История томографии началась с открытия В. Рентгеном в 1895 году проникающего излучения, позже названным в его честь, хотя активное развитие получило только во второй половине ХХ века. Однако математические основы вычислительной томографии было заложены в 1917 году И. Радоном в работе [4]. В середине 60х годов совместная работа А. Кормака и Г. Хаунсфилда привела к созданию первого томографа, за что
авторы получили в 1979 году Нобелевскую премию по физиологии и медицине.
На сегодняшний день вычислительная томография имеет достаточное развитие в нескольких направлениях:
– рентгеновская томография;
– радионуклидная томография;
– томография с использованием электромагнитных полей;
– ультразвуковая томография;
– оптическая томография;
– протонно – ионная томография;
– томография в радиодиапазоне;
– электронная томография.
Основная задача вычислительной томографии сводится к восстановлению функции нескольких переменных по известным интегралам. Основные усилия исследователей сегодня сосредоточены в создании эффективных методов и алгоритмов восстановления искомых функций, так как основная задача была решена Радоном, определивший способ обращения интегрального преобразования.
Методы восстановления можно разделить на алгебраические (итерационные) и интегральные (свёрточные). Так, в первом непромышленном томографе Г. Хаунсфилда был применён итерационный метод. Однако в коммерческих томографах применяются интегральные методы. Связанно это с несколькими преимуществами: высокой скоростью обработки, относительно небольшим объемом вычислений и, как правило, лучшим качеством восстановленных изображений. Основными недостатками итерационных методов являются большая размерность системы решения и большое время счета.

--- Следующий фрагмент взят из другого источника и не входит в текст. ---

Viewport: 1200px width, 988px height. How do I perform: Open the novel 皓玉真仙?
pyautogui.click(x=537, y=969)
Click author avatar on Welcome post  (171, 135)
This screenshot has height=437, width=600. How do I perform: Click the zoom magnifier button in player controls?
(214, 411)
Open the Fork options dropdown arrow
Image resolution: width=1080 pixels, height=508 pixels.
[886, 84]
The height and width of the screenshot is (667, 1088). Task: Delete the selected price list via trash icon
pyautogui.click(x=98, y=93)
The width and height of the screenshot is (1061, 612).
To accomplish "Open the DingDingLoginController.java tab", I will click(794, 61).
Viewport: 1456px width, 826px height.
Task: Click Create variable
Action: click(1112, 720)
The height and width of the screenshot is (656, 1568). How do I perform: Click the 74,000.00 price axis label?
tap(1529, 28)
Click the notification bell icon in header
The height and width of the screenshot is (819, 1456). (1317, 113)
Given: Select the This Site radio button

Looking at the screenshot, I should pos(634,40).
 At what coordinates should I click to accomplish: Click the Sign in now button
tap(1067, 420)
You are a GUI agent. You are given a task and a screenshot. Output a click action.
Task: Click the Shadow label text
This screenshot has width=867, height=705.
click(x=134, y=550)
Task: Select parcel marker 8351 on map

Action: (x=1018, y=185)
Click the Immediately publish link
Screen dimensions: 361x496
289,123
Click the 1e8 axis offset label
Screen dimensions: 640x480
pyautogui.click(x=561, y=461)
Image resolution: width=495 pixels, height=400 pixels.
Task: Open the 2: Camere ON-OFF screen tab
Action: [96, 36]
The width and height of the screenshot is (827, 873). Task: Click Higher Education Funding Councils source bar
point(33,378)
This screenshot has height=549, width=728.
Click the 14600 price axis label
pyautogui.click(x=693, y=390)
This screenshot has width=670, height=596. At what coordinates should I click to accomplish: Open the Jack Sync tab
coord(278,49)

К началу XXI века ситуация постепенно меняется. Активное развитие вычислительной способности ЭВМ, позволило итерационным методам быть конкурентоспособными. На фоне развития итерационных методов, стали выделяться недостатки интегральных методов: негибкость в применении к физическим явлениям и геометриям измерений, чувствительность к зашумленности исходных данных и зависимость от полноты проекционных данных. Сравнения методов восстановления описаны в работах [5,6,7,8].
Еще одной причиной активного развития итерационных методов является уменьшение дозы облучения пациента при обследовании томографом. Так, одним из решений, является уменьшение количества ракурсов, без потери качества восстанавливаемого изображения. В связи с тем, что интегральные методы чувствительны к полноте проекционных данных, были усовершенствованы итерационные. На сегодняшний день, исследования в области FVT (few–view tomography) позволяют восстанавливать изображения по ультрамалому количеству ракурсов (7–9)[9].
Цели и задачи работы
Целью данной работы является разработка и программная реализация алгебраических алгоритмов реконструкции в задачах ультрамалоракурсной томографии.
Задачи:
- Изучение основных принципов томографии.
- Разработка и программная реализация метода генерации матрицы весовых коэффициентов в декартовых координатах.
- Программная реализация методов алгебраической реконструкции в декартовых координатах.
- Адаптация метода для полярных и сферических координат.
- Проведение модельных расчетов.
✅ Заключение
Для ускорения процесса расчета был осуществлена адаптация метода расчета матрицы весовых коэффициентов с переходом в полярную систему координат. По итогам, данная модификация обеспечила трехкратный выигрыш в скорости расчета весовых коэффициентов, а также существенный выигрыш в объеме хранимых данных. Так же алгоритмы реконструкции при использовании такой матрицы дают качественное восстановление изображение при меньшем времени расчета.
Были проведены расчеты в сферических координатах, которые дали качественный результат восстановления.